Des chercheurs de l'Université du Québec à Rimouski (UQAR) étudient l'impact de l'érosion sur la péninsule de Penouille au parc national Forillon. Parcs Canada entend utiliser les résultats de cette recherche pour déterminer les endroits les plus sécuritaires où construire de nouveaux bâtiments d'accueil.
Des chercheurs de l'Université du Québec à Rimouski étudient l'impact de l'érosion sur la péninsule de Penouille au parc national Forillon.

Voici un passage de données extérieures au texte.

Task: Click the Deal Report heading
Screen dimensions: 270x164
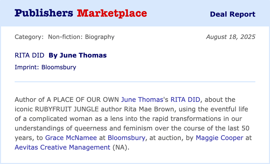Action: pos(233,14)
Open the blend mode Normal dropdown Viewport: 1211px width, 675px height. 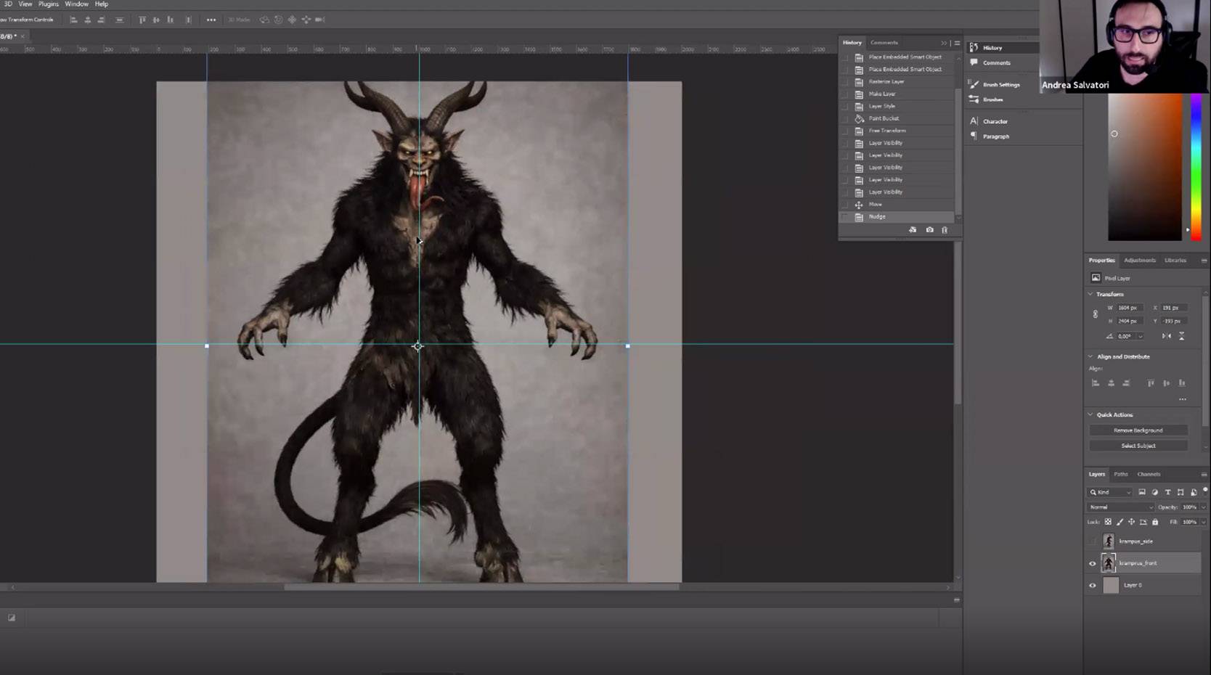pos(1120,507)

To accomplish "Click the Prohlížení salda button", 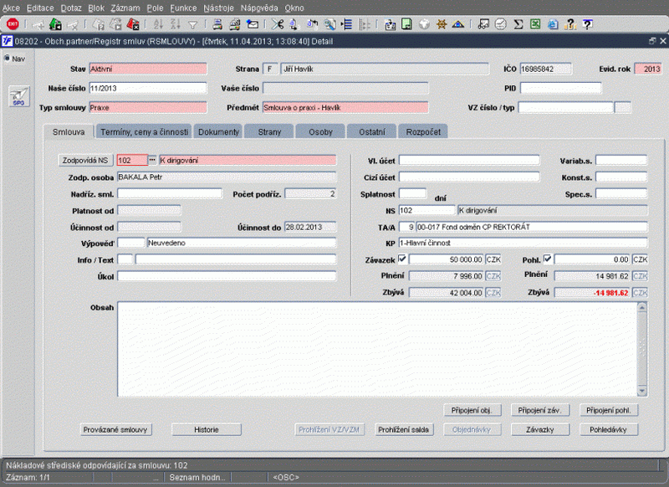I will coord(404,429).
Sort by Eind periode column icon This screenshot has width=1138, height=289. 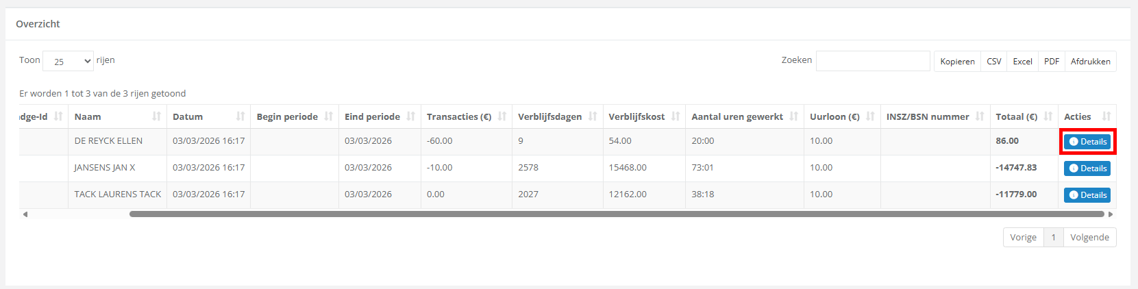click(411, 116)
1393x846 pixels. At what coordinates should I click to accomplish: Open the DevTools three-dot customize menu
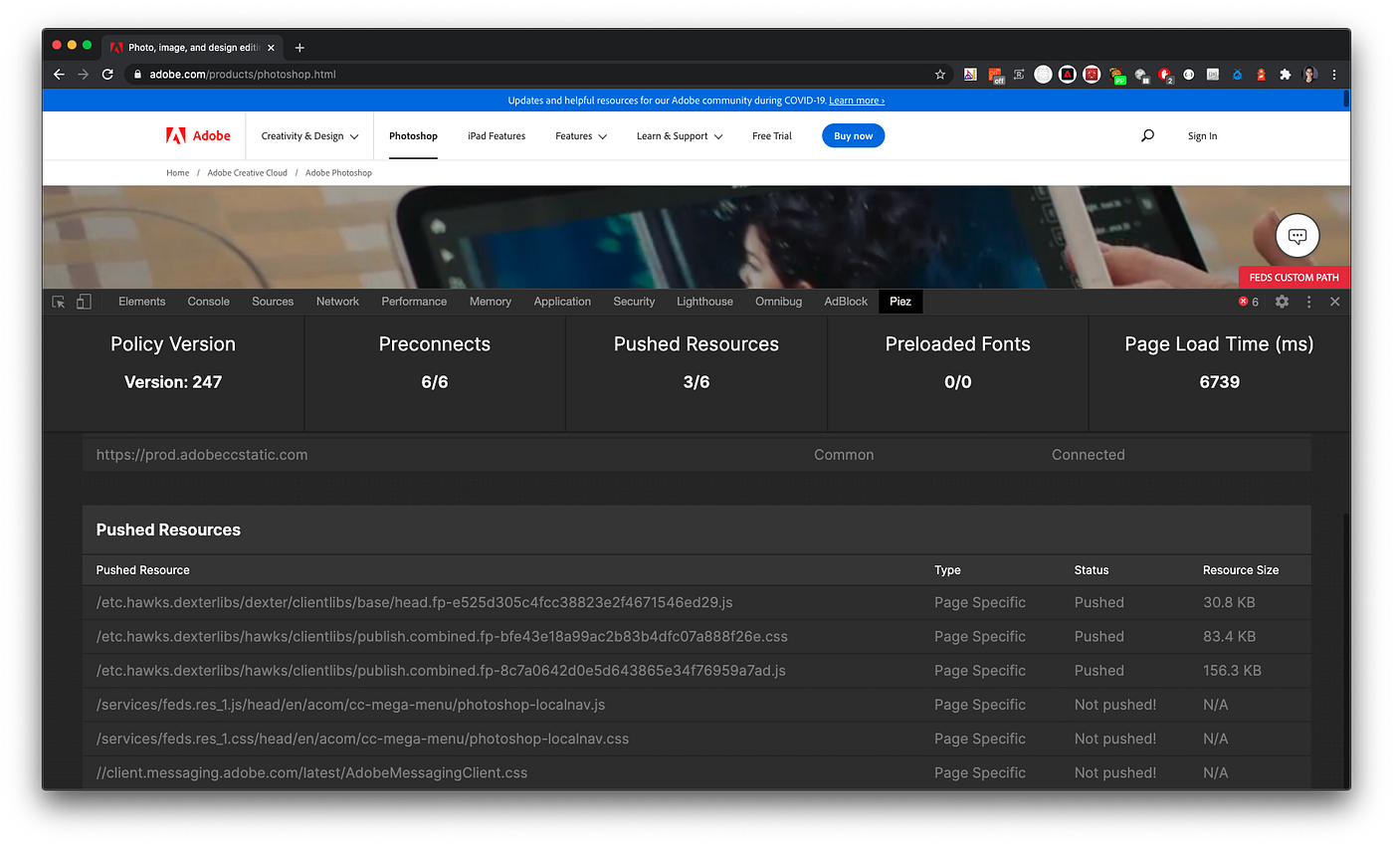(x=1308, y=301)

Au cours des 20 dernières années, la péninsule de Penouille a subi de façon importante les contrecoups de l'érosion, de la hausse du niveau de la mer et des changements climatiques. L'érosion a touché particulièrement une zone de 300 mètres, en bordure de la route qui mène à la plage. Le directeur du Parc national Forillon, Stéphane Marchand, explique que les effets s'accentuent d'année en année : « Cette dune et la végétation qui y croissait sont maintenant disparues. Quand il y a des vagues l'automne et l'hiver, quand il y a de la glace qui s'en vient le long du littoral, c'est directement l'infrastructure qui est affectée: la route est systématiquement endommagée. »
Les chercheurs de l'UQAR tenteront aussi de mieux comprendre les origines de la pointe de Penouille. Ces informations seront par la suite reprises par les guides-interprètes du parc qui les transmettront aux visiteurs.
Cette étude de terrain se poursuivra au cours des deux prochaines années.